Sergio Andrade Ochoa comenta que han realizado estudios a lo largo del país para saber si hay una correlación entre la existencia de puentes peatonales y los incidentes por atropellamiento.

"Con el Instituto de Geografía hicimos un estudio y detectamos que en Ciudad de México aproximadamente el 35 por ciento de los atropellamientos se dan a 200 metros de un puente peatonal; esto quiere decir que estos puentes para nada están resguardando la seguridad. En Morelia hicimos otro estudio y ahí vimos que el 48 por ciento de los atropellamientos se dan a 200 metros de los puentes. Y en Chihuahua también hicimos el mismo estudio, y ahí vimos que la cifra es cercana al 40 por ciento", explica.

Por si fuera poco, el mantenimiento de los puentes peatonales constituye un importante gasto del presupuesto público, gasto que de no realizarse fomenta delitos como el de robo y violación.

"En Culiacán nosotros no hemos hecho estudios, pero lo que sí hemos visto en la mayoría de los casos es que los puentes quedan en total abandono una vez que se construyen. Entonces, una vez que se construyen, no hay una autoridad gestora que le invierta dinero a los puentes para que siempre se mantengan", comenta.

"Aquí en Ciudad de México, por ejemplo, construyeron como siete puentes con elevadores, y después cambió la administración y los nuevos se dieron cuenta de que era un dineral lo que se tenía que invertir en solo darle mantenimiento a esos elevadores o a los puentes ponerles iluminación", asegura.

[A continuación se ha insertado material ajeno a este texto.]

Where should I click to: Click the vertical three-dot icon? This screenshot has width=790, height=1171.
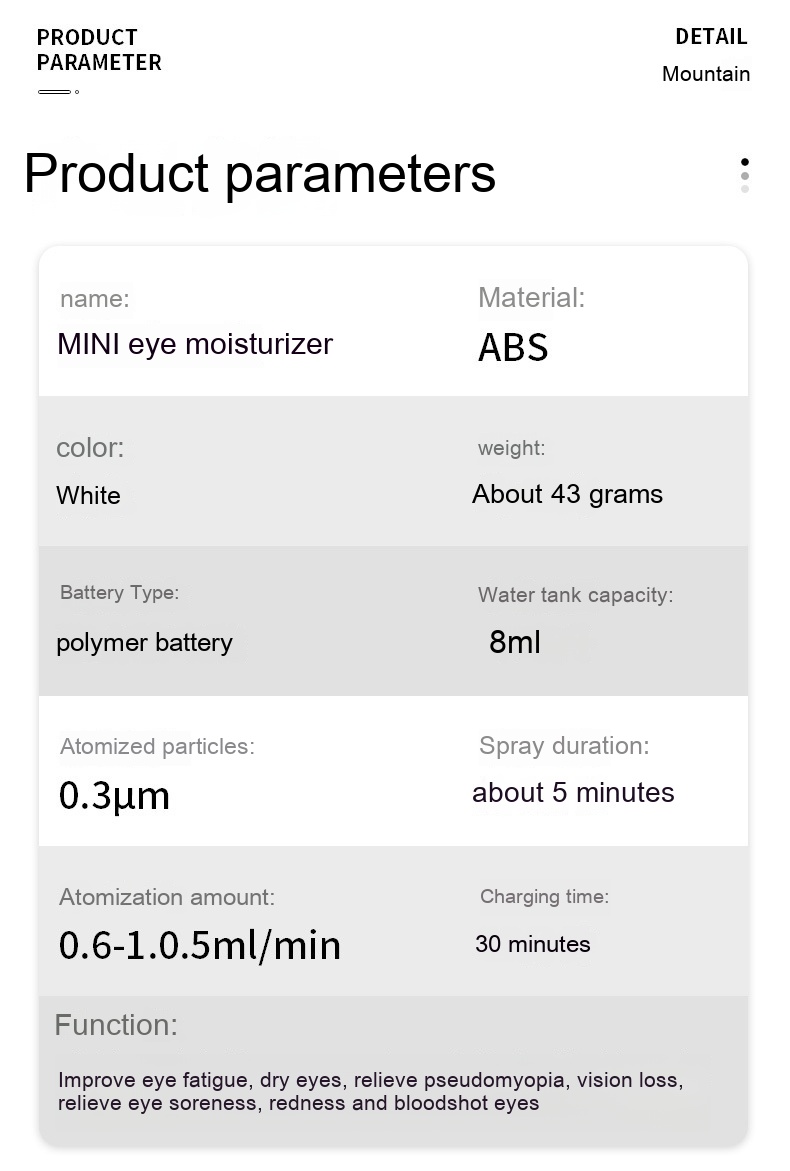tap(744, 175)
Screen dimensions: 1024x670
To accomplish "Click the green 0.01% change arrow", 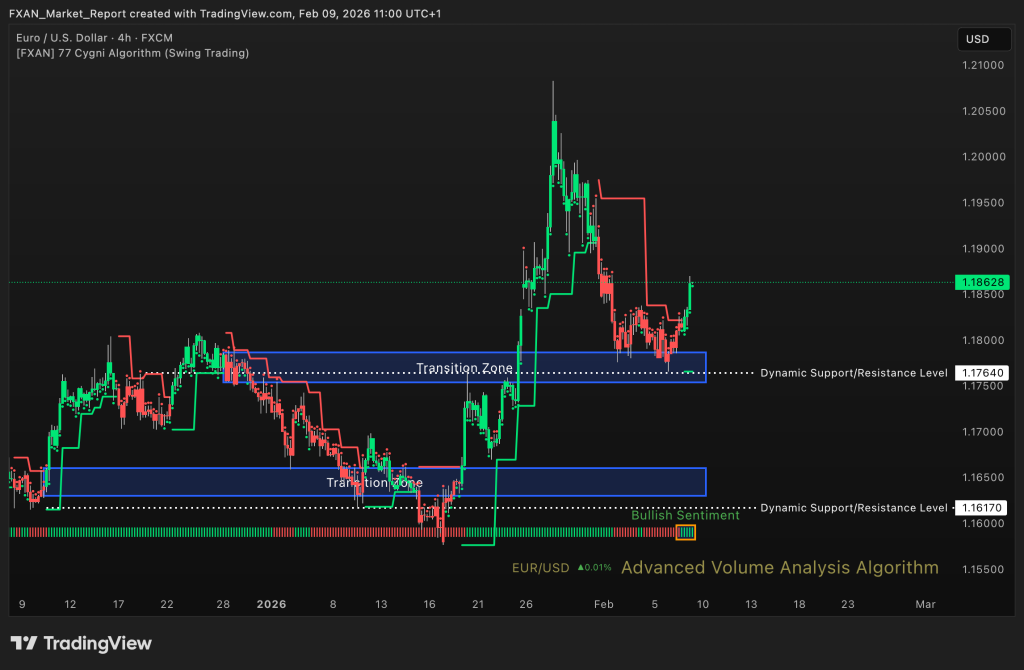I will point(581,568).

"Y entonces los dejaban en el abandono, y entonces se volvieron zonas de delincuencia. Como dato, por ejemplo, en Xalapa, Veracruz, hay unos puentes en donde cuando se mapearon dónde estaban las violaciones, se detectó que casi el 30 por ciento de las violaciones se daban en puentes peatonales. Eso habla de que esa infraestructura segrega poblaciones y las vulnera", explica.

 

Lo que SÍ se debería de hacer

El experto en movilidad urbana comenta que, en lugar de puentes peatonales, el Gobierno debe de impulsar cruceros seguros e incluyentes para todos los sectores de la población.

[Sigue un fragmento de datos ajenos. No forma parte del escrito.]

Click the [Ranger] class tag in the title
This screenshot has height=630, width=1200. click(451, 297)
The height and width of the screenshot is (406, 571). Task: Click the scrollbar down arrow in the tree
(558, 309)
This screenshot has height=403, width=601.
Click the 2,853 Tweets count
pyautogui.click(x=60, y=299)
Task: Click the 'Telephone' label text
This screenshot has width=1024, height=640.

"Y entonces, lo que realmente deberíamos hacer en las campañas de Seguridad Vial es darle prioridad al peatón, lo cual significa que los puentes no deberían de existir y debajo de ellos debería haber cruces seguros. Y esos cruces entonces son cruces semafóricos, a nivel de calle, con lo que se llaman 'Revos' donde justo la banqueta se extiende de un extremo a otro, y entonces al tener esta elevación el automóvil forzosamente tiene que bajar la velocidad", dice

"Y de esta forma garantizas el Derecho a la movilidad de las personas, garantizas el Derecho a la accesibilidad para las personas con discapacidad o adultos mayores, y garantizas la seguridad de los más vulnerables que en este caso son las niñas y los niños. Además, si los hacen bien, estos cruces semafóricos pueden ser con sonidos para las personas que tienen alguna discapacidad visual", comenta.